Kimani Waweru then takes up an important topic — accumulation of capital, as it is the basis of capitalist exploitation of workers. No meaningful struggle against capitalism can be waged without an understanding how the system of exploitation works. Literature as a learning tool needs to be taken more seriously by those actively fighting capitalism. It is an under-valued resource by the Left, whose normal focus is on the more serious ideological and theoretical studies. Novels, short stories, poems can help to deepen the understanding of the reality of capitalist exploitation and people’s experience in resisting it.
The History and Ideology section starts with another chapter of the underground resistance in the 1980s and 1990s, looking at the formation of Umoja in London in 1987. This is the third article in a series, the others being on the December Twelve Movement, and MWAKENYA.

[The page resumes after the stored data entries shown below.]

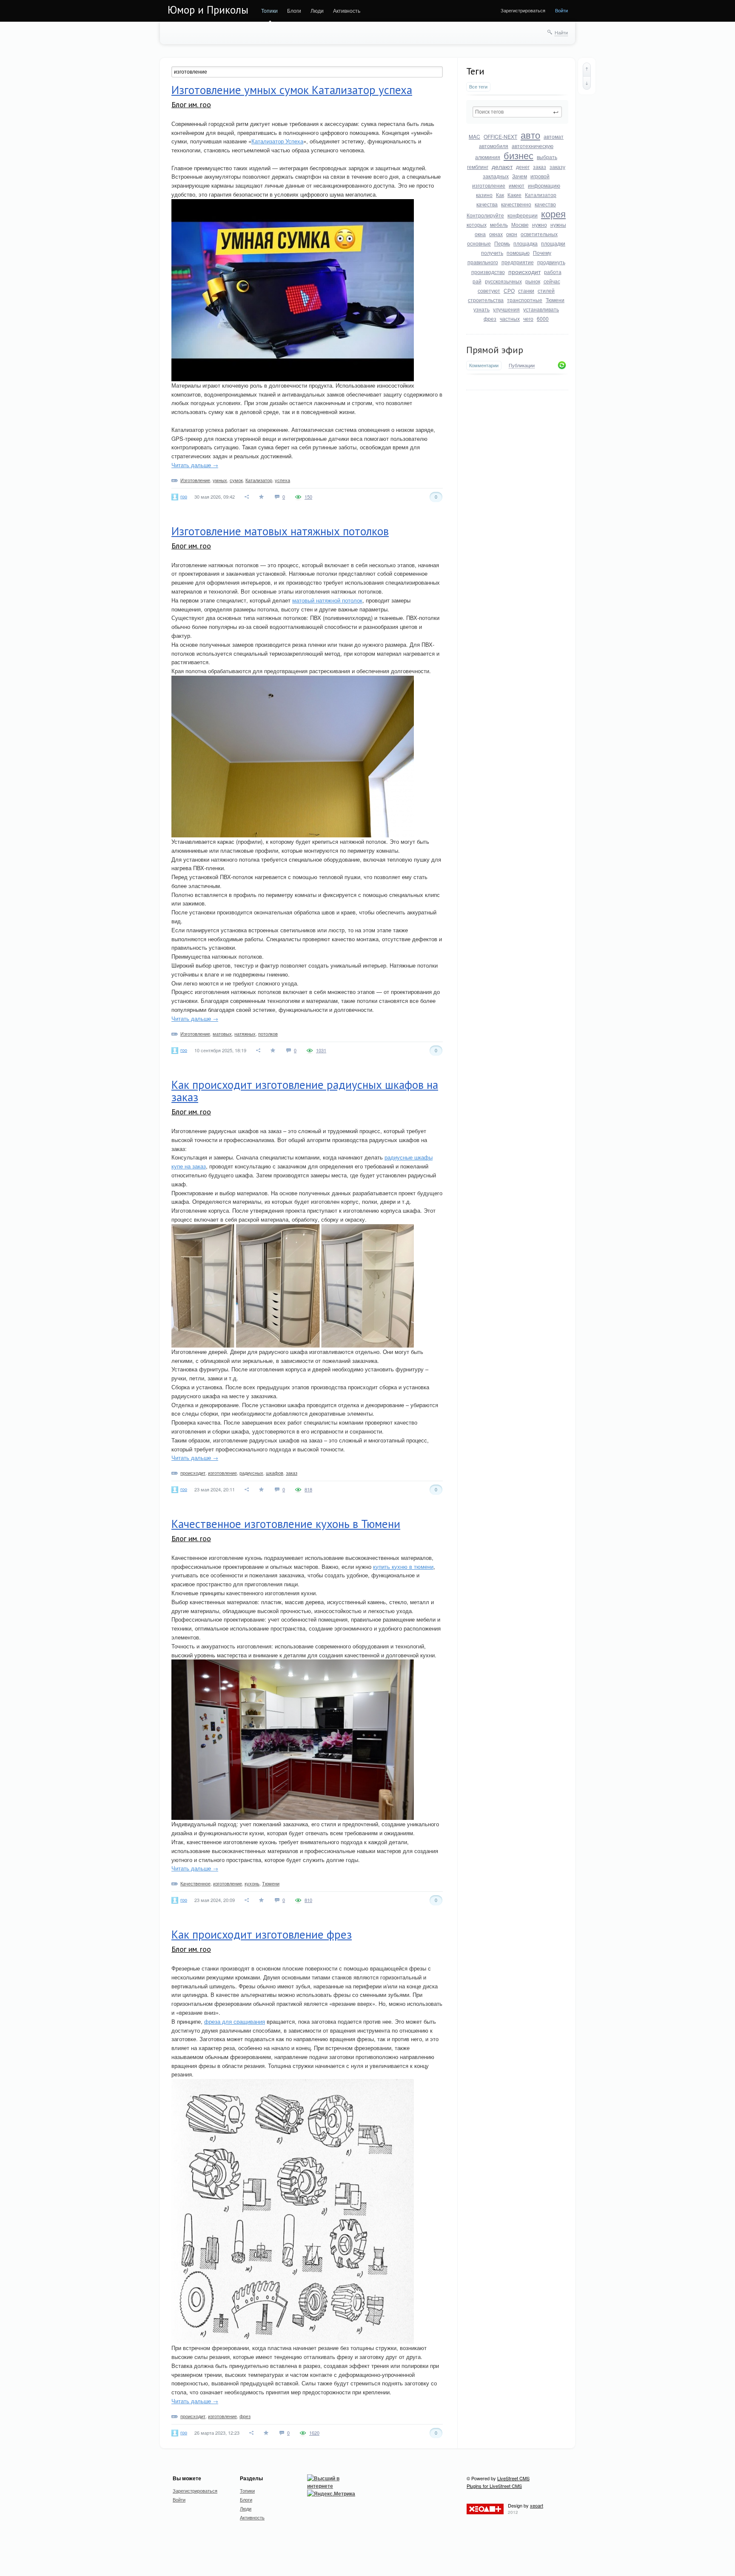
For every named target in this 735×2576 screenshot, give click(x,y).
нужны (558, 224)
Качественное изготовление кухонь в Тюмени (285, 1523)
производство (488, 271)
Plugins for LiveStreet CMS (494, 2485)
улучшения (506, 309)
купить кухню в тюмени (403, 1566)
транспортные (524, 299)
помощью (518, 252)
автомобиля (493, 145)
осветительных (539, 233)
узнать (481, 309)
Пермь (502, 243)
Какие (514, 194)
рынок (532, 281)
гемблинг (477, 166)
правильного (482, 262)
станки (526, 290)
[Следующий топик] (587, 83)
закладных (496, 176)
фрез (490, 318)
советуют (489, 290)
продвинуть (551, 262)
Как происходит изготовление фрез (261, 1934)
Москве (520, 224)
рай (477, 281)
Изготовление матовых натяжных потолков (280, 531)
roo (183, 496)
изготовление (488, 185)
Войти (561, 10)
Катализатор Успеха (277, 141)
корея (553, 213)
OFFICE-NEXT (500, 136)
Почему (542, 252)
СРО (509, 290)
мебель (499, 224)
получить (492, 252)
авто (530, 134)
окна (480, 233)
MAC (474, 136)
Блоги (294, 10)
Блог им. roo (191, 104)
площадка (525, 243)
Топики (269, 10)
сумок (236, 480)
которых (477, 224)
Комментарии (484, 365)
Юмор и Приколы (208, 10)
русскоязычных (503, 281)
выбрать (547, 156)
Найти (561, 32)
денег (523, 166)
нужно (539, 224)
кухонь (252, 1883)
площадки (553, 243)
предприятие (517, 262)
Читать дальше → (194, 465)
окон (511, 233)
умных (220, 480)
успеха (282, 480)
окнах (496, 233)
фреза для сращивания (234, 2021)
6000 (543, 318)
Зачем (519, 176)
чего (528, 318)
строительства (486, 299)
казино (484, 194)
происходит (524, 271)
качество (545, 204)
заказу (557, 166)
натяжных (245, 1033)
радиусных (251, 1472)
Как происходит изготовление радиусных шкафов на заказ (304, 1091)
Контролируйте (485, 215)
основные (479, 243)
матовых (222, 1033)
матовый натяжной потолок (327, 600)
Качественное (195, 1883)
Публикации (522, 365)
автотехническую (532, 145)
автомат (554, 136)
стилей (546, 290)
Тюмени (555, 299)
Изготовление (195, 480)
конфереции (522, 215)
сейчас (552, 281)
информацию (544, 185)
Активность (346, 10)
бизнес (518, 155)
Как (500, 194)
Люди (317, 10)
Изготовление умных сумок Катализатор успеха (291, 90)
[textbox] (517, 111)
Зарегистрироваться (523, 10)
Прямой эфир (494, 350)
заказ (539, 166)
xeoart (536, 2505)
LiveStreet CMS (513, 2478)
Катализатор (540, 194)
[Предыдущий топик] (587, 69)
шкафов (274, 1472)
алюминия (487, 156)
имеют (516, 185)
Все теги (478, 86)
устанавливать (541, 309)
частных (510, 318)
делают (502, 166)
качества (487, 204)
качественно (516, 204)
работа (552, 271)
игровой (540, 176)
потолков (268, 1033)
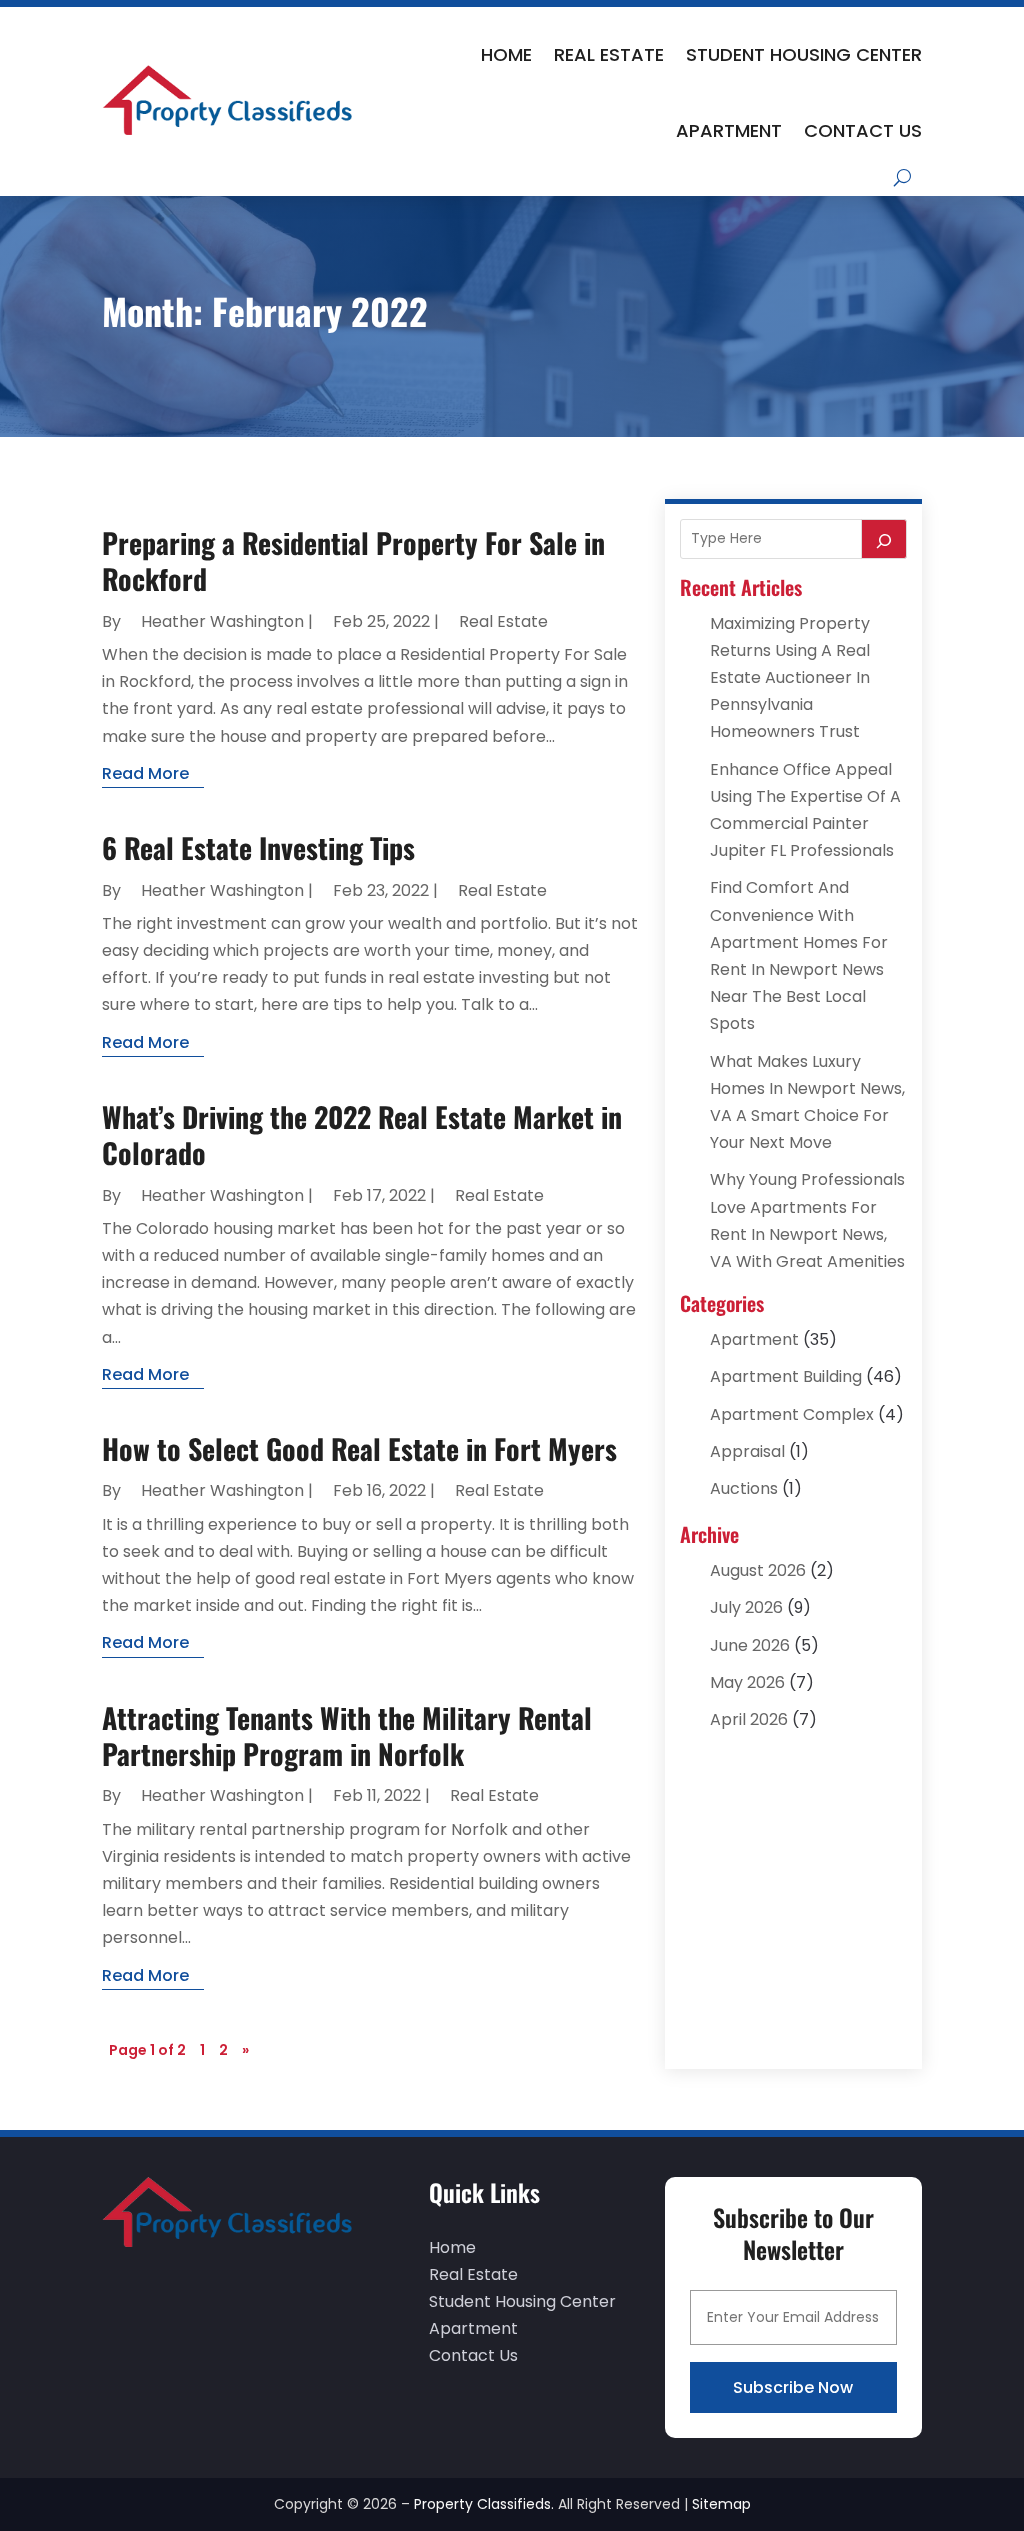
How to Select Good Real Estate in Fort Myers (359, 1448)
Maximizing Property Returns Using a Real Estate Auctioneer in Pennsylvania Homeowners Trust (790, 678)
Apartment (729, 130)
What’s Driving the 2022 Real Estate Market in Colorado (362, 1134)
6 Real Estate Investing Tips (258, 847)
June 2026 (750, 1645)
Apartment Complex (792, 1414)
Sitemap (721, 2504)
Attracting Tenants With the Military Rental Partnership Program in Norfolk (347, 1735)
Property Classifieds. (484, 2504)
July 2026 (746, 1607)
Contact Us (863, 130)
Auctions (744, 1488)
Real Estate (609, 54)
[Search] (884, 539)
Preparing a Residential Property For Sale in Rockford (353, 560)
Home (506, 54)
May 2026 (747, 1682)
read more (145, 773)
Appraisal (747, 1451)
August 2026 (758, 1570)
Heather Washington (222, 621)
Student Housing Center (804, 54)
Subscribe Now (793, 2387)
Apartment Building (786, 1376)
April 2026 (749, 1719)
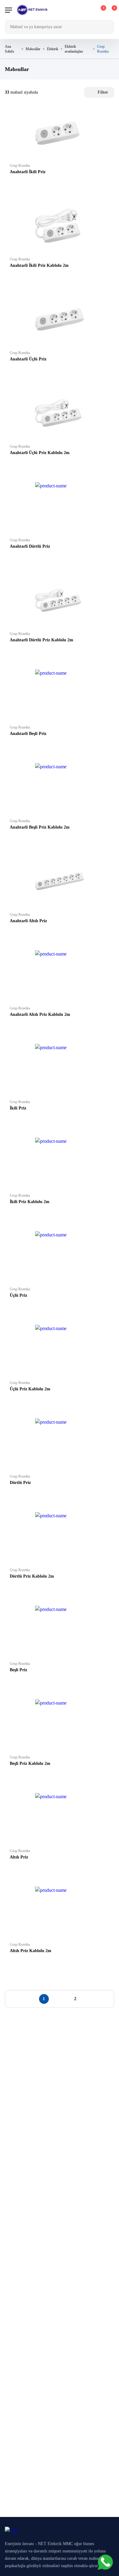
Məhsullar (33, 49)
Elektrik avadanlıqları (74, 49)
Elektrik (52, 49)
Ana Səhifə (9, 49)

Understanding the role of trade unions in the liberation struggle is yet another area needing serious study. It is particularly important to see how the East African Trade Union Congress (EATUC), under Makhan Singh and Bildad Kaggia, skillfully combined industrial struggle with political struggle. Workers’ struggle for wages and decent work conditions cannot be won without becoming active in the political field as well as the ‘normal’ trade union work. The enforced withdrawal from political struggles as a key aspect of trade union work is a major shortcoming of trade union movements in Kenya and elsewhere, and the lessons from the EATUC need to inform today’s struggles.
Celebrating the life and work of Pio Gama Pinto has now become a normal feature of life in Kenya. It is common now to see the youth visiting his gravesite to learn about Pinto and to remember his struggle and sacrifice for working people or public meetings to discuss how his legacy can be realised. This year there was an additional event that took the life of Pio Gama Pinto to the public through a public exhibition. Zahid
Rajan and Zarina Patel report from the Exhibition. This is followed by selected PowerPoint slides from The Pio Gama Pinto Story: Legacy of Resistance in Kenya, based on the book Pio Gama Pinto: Kenya’s Unsung Martyr, 1927-1965.
Dorphan Mutuma is a well-known figure among youth and activists in Kenya. TKS is pleased to include two of his poems. This issue ends with a brief Book section.